__TASK PROMPT__: Where the material below has a line containing "Task: Click the small file label", start repeating exactly, and keep going through the line containing "The width and height of the screenshot is (1366, 635).", with no other lines.

*** Opening GIVEN RECORDS ***

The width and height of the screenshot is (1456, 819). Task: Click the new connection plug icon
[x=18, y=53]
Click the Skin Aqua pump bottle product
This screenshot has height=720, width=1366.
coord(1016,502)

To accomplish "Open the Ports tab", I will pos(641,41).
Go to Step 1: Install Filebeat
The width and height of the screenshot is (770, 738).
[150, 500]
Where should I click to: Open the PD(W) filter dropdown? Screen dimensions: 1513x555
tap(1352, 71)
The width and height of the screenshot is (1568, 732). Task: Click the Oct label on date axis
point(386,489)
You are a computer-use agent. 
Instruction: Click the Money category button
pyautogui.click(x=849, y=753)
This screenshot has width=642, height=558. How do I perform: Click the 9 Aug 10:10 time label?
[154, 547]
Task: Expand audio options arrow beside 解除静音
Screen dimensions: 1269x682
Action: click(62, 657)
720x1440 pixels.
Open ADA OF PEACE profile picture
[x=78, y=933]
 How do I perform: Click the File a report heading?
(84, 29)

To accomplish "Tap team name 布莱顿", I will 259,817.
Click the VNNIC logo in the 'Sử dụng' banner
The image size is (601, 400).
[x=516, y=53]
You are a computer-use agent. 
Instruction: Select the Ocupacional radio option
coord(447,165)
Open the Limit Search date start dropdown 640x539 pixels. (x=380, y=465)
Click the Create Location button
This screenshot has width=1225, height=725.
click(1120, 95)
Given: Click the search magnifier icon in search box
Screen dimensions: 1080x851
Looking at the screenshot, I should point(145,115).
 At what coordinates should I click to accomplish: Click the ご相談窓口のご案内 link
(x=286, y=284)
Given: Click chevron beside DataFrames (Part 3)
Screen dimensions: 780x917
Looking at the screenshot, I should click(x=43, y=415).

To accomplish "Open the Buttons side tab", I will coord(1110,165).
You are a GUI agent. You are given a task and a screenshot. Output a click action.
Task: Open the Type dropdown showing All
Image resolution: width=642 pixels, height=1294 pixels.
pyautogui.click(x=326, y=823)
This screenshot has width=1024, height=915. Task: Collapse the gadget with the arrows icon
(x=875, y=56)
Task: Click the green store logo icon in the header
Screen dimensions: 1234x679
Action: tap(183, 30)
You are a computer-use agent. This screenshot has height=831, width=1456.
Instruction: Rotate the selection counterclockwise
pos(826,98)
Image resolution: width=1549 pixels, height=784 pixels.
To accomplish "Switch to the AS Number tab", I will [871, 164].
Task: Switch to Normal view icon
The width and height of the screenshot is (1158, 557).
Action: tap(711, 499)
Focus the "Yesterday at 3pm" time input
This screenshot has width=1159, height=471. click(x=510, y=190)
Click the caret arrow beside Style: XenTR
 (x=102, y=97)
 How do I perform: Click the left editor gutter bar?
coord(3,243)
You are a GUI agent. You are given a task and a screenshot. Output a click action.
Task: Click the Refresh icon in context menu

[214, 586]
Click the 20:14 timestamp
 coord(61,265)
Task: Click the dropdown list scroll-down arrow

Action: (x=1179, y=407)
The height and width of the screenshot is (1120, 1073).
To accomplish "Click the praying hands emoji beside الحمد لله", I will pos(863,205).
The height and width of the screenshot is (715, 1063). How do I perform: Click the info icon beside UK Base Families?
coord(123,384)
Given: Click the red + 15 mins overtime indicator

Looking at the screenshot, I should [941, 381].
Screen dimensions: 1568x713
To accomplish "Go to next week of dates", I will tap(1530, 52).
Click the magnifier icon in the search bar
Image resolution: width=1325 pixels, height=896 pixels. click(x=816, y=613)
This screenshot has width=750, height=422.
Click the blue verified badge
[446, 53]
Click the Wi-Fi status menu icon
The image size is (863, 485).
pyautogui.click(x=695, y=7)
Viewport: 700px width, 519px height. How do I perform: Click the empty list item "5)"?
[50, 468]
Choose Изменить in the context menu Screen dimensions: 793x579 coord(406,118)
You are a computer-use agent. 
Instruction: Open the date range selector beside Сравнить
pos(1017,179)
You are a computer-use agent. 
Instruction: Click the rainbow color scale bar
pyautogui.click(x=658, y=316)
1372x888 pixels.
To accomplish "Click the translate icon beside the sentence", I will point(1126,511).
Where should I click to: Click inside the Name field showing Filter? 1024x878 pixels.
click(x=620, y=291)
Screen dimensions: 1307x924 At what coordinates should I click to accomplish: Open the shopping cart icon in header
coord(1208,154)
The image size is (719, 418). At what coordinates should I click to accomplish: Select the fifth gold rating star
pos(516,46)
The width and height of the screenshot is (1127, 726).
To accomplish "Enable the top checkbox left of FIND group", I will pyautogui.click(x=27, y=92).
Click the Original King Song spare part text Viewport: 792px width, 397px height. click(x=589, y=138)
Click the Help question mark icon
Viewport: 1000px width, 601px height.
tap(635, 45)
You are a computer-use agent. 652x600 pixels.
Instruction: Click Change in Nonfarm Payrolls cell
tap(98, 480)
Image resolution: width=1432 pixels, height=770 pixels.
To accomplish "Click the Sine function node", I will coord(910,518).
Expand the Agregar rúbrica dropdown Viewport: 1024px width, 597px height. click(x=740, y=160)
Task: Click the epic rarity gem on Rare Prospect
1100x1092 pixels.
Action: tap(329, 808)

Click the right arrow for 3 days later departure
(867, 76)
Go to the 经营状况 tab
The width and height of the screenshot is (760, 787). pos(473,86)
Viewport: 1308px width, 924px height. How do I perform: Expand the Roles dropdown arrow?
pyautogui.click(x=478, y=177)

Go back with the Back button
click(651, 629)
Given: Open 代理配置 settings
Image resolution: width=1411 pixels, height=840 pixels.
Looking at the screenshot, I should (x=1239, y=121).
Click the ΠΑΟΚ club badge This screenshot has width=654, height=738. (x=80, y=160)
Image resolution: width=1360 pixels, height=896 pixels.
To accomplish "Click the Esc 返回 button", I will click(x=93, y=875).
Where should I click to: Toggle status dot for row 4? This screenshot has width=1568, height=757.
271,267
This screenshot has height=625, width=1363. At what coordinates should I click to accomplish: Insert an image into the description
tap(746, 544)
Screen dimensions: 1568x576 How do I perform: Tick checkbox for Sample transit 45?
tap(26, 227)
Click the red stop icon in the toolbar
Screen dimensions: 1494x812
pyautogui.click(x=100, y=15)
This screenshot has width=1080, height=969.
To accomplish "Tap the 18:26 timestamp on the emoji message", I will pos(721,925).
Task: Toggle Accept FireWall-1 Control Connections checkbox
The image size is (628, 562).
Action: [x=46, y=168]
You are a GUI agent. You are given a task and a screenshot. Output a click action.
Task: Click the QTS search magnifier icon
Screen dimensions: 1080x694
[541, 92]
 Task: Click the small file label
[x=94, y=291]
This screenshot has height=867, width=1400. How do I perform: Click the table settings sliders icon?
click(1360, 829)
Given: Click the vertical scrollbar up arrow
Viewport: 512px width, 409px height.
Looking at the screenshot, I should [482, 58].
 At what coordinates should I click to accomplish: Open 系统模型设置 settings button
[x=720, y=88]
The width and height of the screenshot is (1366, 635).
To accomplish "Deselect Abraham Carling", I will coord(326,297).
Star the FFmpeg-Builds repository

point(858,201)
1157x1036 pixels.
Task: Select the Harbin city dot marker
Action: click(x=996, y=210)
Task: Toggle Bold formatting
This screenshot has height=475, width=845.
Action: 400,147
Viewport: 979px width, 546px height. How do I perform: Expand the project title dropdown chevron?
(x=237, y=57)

*** Closing GIVEN RECORDS ***

__SOLUTION TO THIS EXERCISE__:
 Task: Click the small file label
[x=94, y=291]
This screenshot has height=867, width=1400. How do I perform: Click the table settings sliders icon?
click(1360, 829)
Given: Click the vertical scrollbar up arrow
Viewport: 512px width, 409px height.
Looking at the screenshot, I should [482, 58].
 At what coordinates should I click to accomplish: Open 系统模型设置 settings button
[x=720, y=88]
The width and height of the screenshot is (1366, 635).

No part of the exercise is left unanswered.